“But I wanted you to know, brethren, that the things which happened to me have actually turned out for the furtherance of the gospel, so that it has become evident to the whole palace guard, and to all the rest, that my chains are in Christ; and most of the brethren in the Lord, having become confident by my chains, are much more bold to speak the word without fear.” (Philippians 1:12-14)
How many times have you wondered why something happened? Whether it was something in society, or in your personal life, the event left you speechless and maybe even breathless. Maybe it was mass shootings that seem to be happening with greater frequency, or possibly it was something catastrophic that happened to you. Regardless of the event, you found yourself asking the same one-word question over and over. “Why?”
I think we’re all experienced in the “why” department. Practically everyone I know has experienced something painful that left them repeating this single-syllable response: “Why?”
While I’m certainly in no position to offer answers and explanations for the tragedies of life, experience has taught me to shift my focus when events transpire that leave heartache and sorrow in their wake. I’m trying to learn from Paul and instead of asking “why,” which causes me to look within (the way events affect me), I’m trying to ask “how,” which encourages me to look up (the way God will use the experience). I’m learning that looking at things from a biblical perspective makes me better equipped to deal with the inescapable difficulties of life.
In an attempt to understand the hurtful experiences of your life, try to examine them from a different perspective. Sometimes perspective can make the difference. In his devotional book, Growing Strong in the Seasons of Life, Chuck Swindoll shares this story about perspective.

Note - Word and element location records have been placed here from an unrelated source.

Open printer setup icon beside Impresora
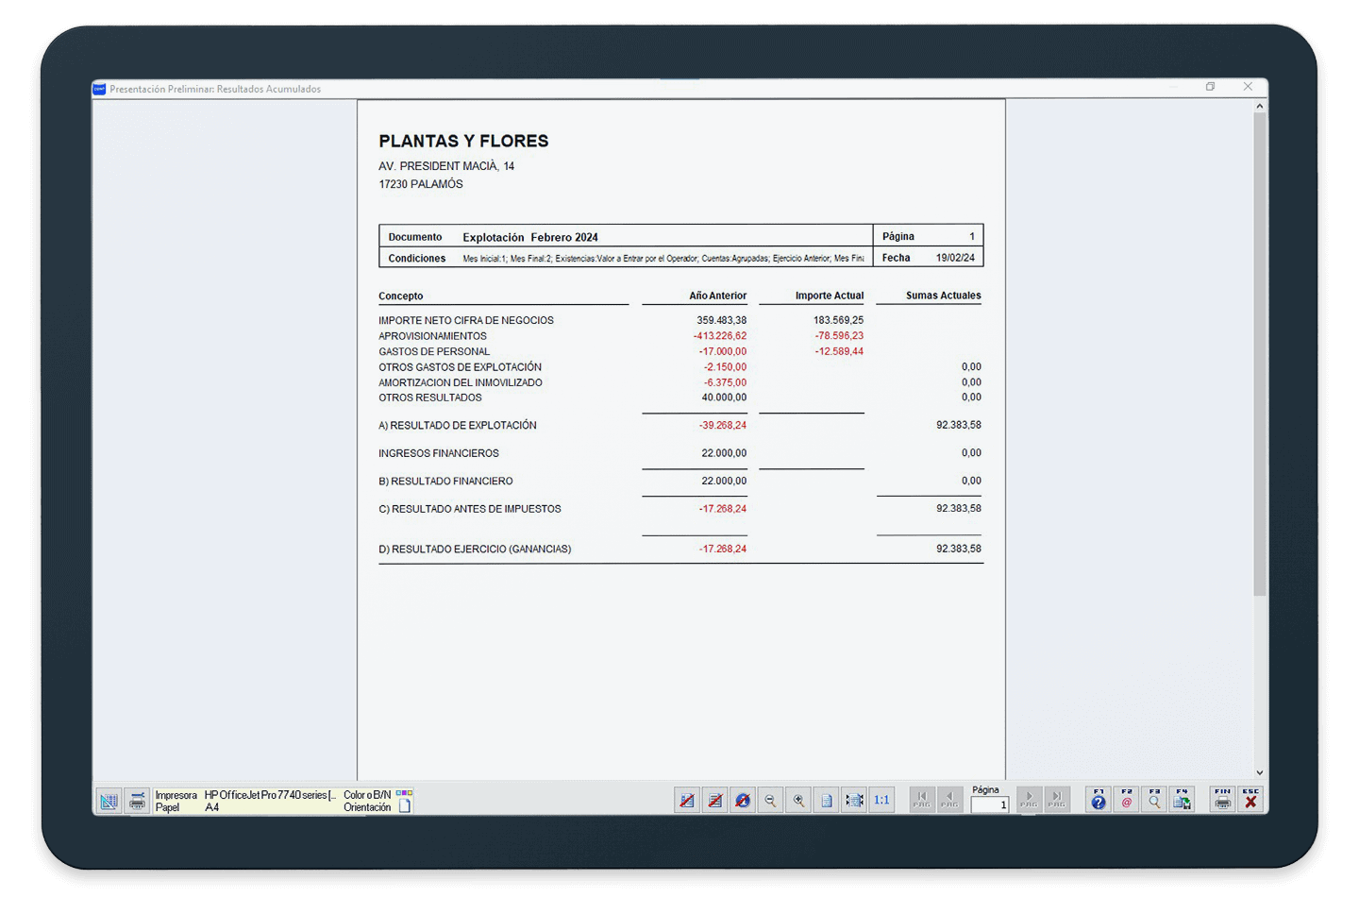Image resolution: width=1359 pixels, height=897 pixels. point(138,801)
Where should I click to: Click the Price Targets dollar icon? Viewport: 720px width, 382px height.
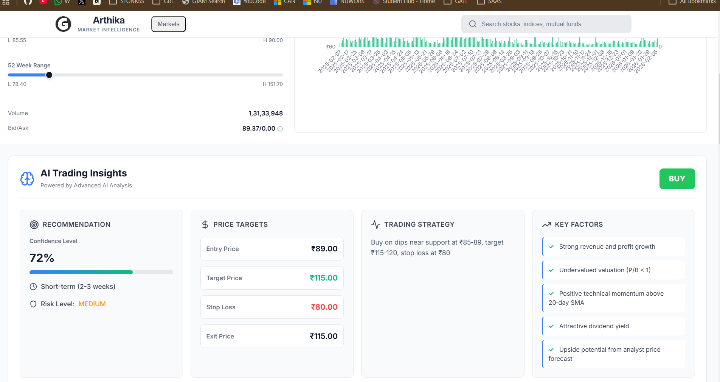tap(205, 224)
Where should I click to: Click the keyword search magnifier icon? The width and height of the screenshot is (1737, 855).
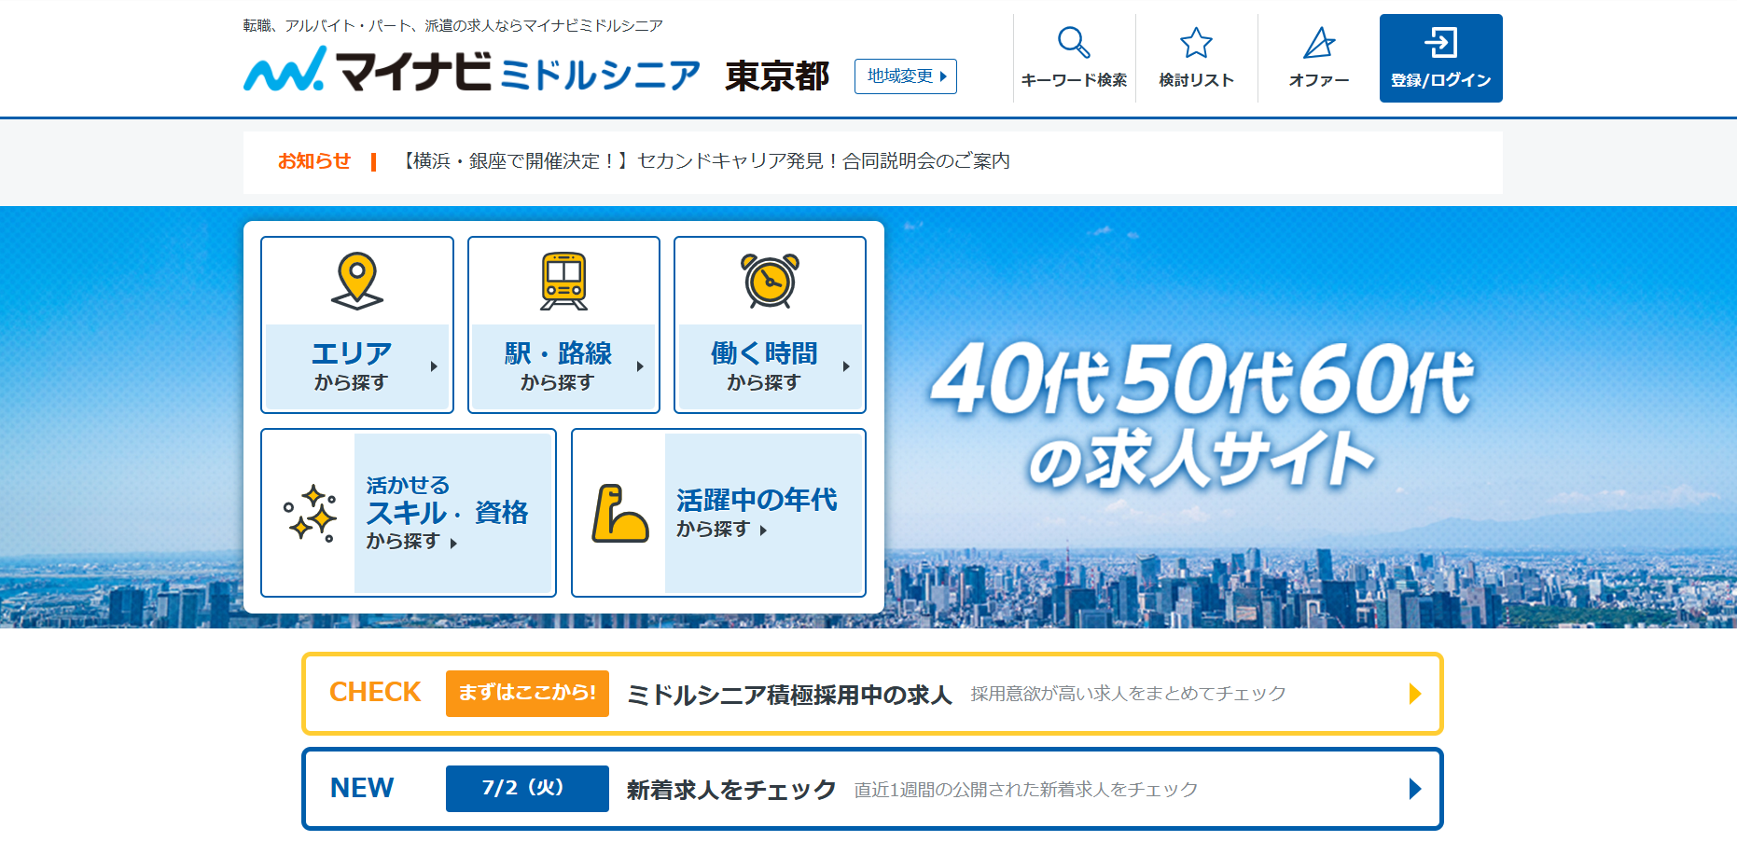point(1074,43)
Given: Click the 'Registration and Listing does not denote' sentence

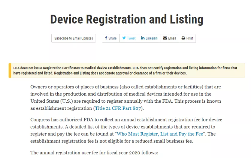Looking at the screenshot, I should click(x=120, y=73).
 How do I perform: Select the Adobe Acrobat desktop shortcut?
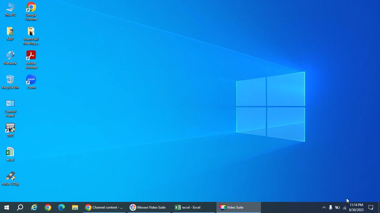(x=31, y=60)
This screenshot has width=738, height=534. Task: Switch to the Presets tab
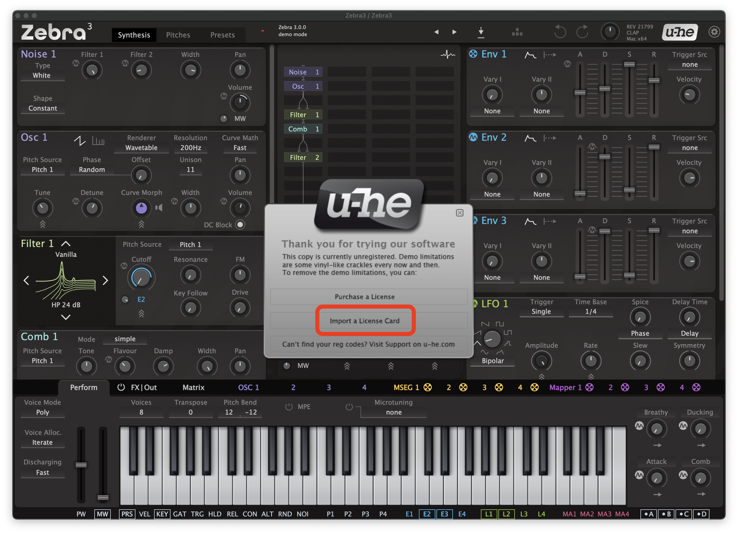(222, 35)
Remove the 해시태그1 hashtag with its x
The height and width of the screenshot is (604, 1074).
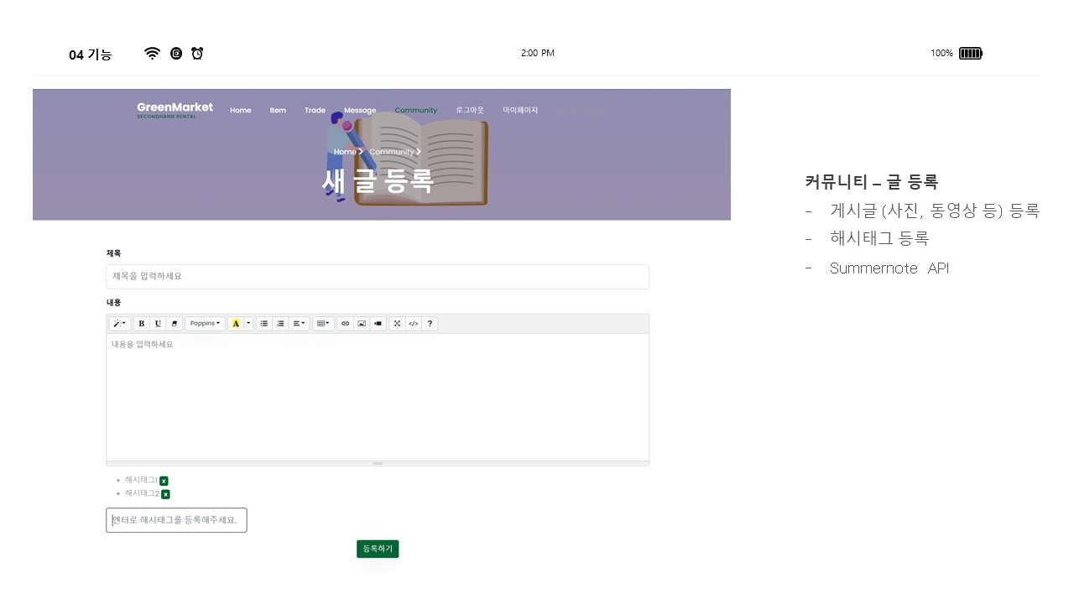[164, 480]
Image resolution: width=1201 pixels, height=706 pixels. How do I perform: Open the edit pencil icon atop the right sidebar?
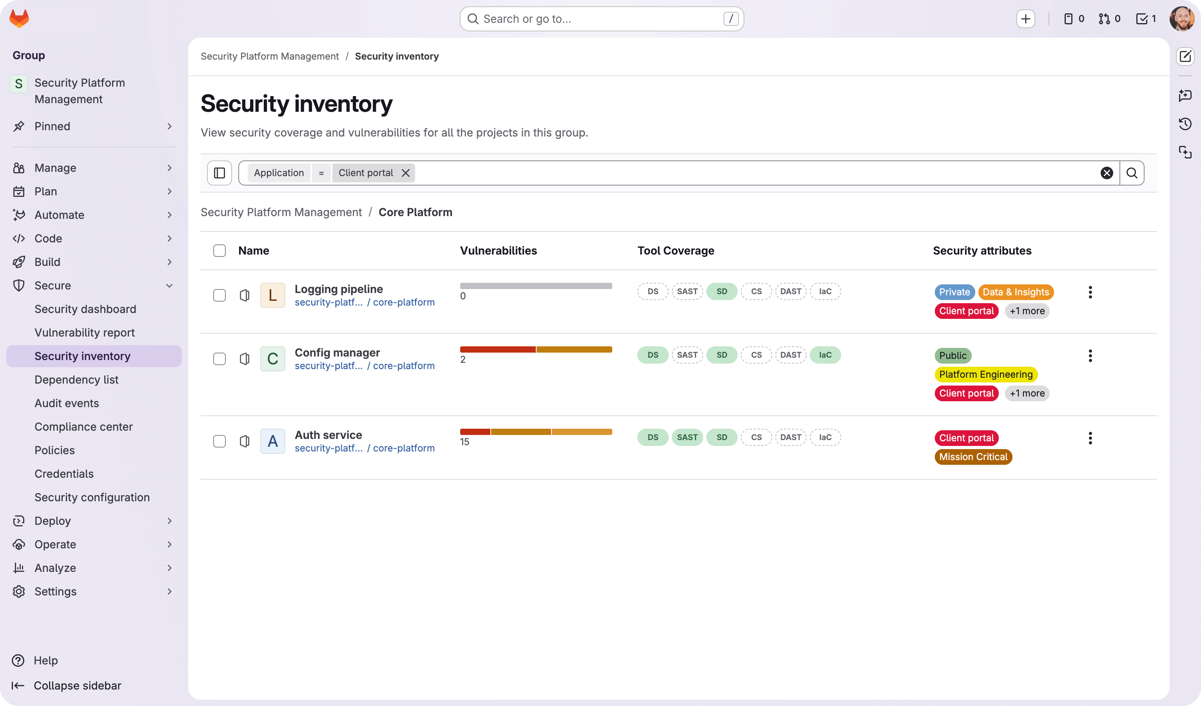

“The coed had two problems common to many students: low grades and no money. She was forced to communicate both to her parents, who she knew would have trouble understanding. After considerable thought she used a creative approach to soften the blows of reality and wrote:
Dear Mom and Dad,
Just thought I’d drop you a note to clue you in on my plans. I’ve fallen in love with
a guy named Jim. He quit school after grade eleven to get married. About a year
ago he got a divorce.
We’ve been going steady for two months and plan to get married in the fall. Until
then, I’ve decided to move into his apartment (I think I might be pregnant).
At any rate, I dropped out of school last week, although I’d like to finish college
sometime in the future.
On the next page she continued:
Mom and Dad, I just want you to know that everything I’ve written so far in this
letter is false. NONE of it is true.
But Mom and Dad, it IS true that I got a C in French and flunked Math. It IS true
that I’m going to need some more money for my tuition payments.”
That kid gets it! As a parent, I can almost hear the anxiety-reducing-sigh. Can’t you? This letter provides us a perfect example of the value of perspective. The lack of academic success and the accompanying need of money was NOTHING compared to what could have been true about the coed.
I’ve spent a great deal of time in the waiting rooms of Children’s Hospital, trying to help anxious parents. That experience has provided me with perspective when dealing with the difficulties I encounter in my life. “I could be in the waiting room of Children’s Hospital, awaiting news from my child’s doctor” is a phrase that has helped me keep things in perspective.
So, may I offer some hard-earned advice? When something unpleasant happens in your life (and it will) and you are tempted to ask “why,” may I suggest you instead ask “how?” As you do, reflect on what Paul wrote in Romans. “And we know that all things work together for good to those who love God, to those who are the called according to His purpose” (Romans 8:28).